▸ Exercise instructions
Could you write out the whole listing exactly as it appears?

**** Input ****

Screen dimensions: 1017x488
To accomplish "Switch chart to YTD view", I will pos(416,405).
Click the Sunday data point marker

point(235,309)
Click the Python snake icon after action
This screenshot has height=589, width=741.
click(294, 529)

****

▸ Your solution
Screen dimensions: 1017x488
To accomplish "Switch chart to YTD view", I will pos(416,405).
Click the Sunday data point marker

point(235,309)
Click the Python snake icon after action
This screenshot has height=589, width=741.
click(294, 529)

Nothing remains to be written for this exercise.